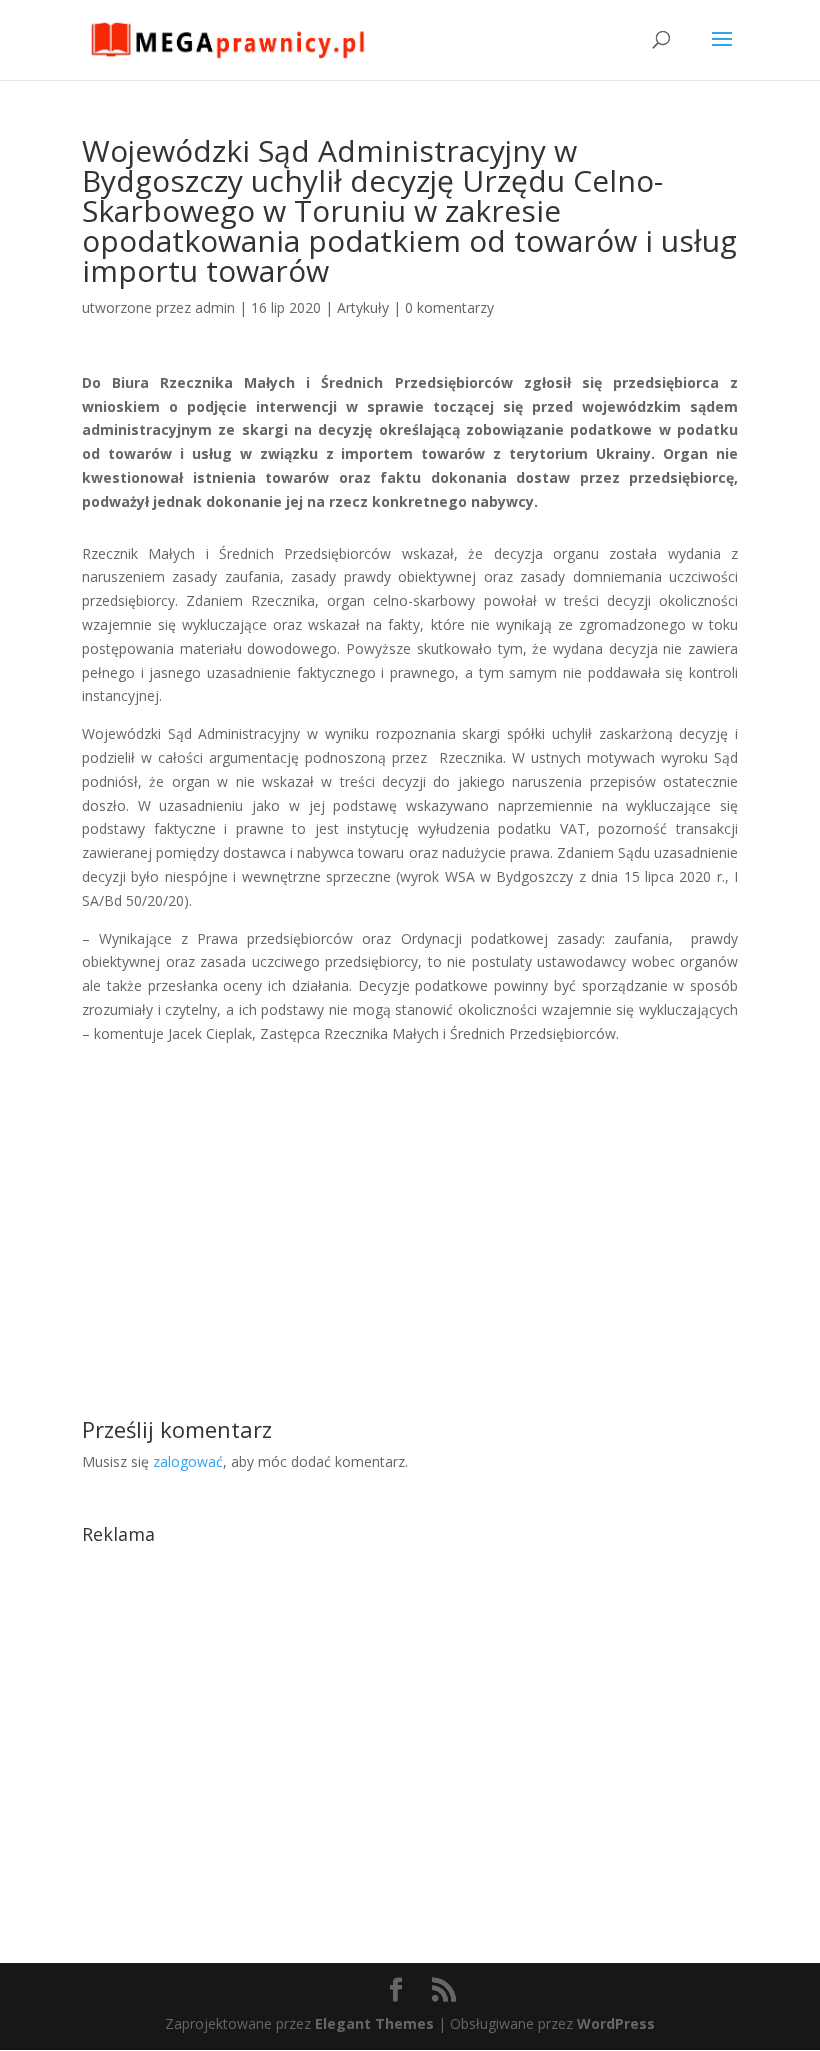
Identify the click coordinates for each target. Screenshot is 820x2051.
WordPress (616, 2023)
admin (215, 307)
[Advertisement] (410, 1186)
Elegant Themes (374, 2023)
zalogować (188, 1461)
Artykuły (363, 307)
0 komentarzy (449, 307)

:::::

**TASK DETAILS**
Set the listing down exactly, without its pictures.

**RESPONSE TO THIS EXERCISE**
Identify the click coordinates for each target. Screenshot is 820x2051.
WordPress (616, 2023)
admin (215, 307)
[Advertisement] (410, 1186)
Elegant Themes (374, 2023)
zalogować (188, 1461)
Artykuły (363, 307)
0 komentarzy (449, 307)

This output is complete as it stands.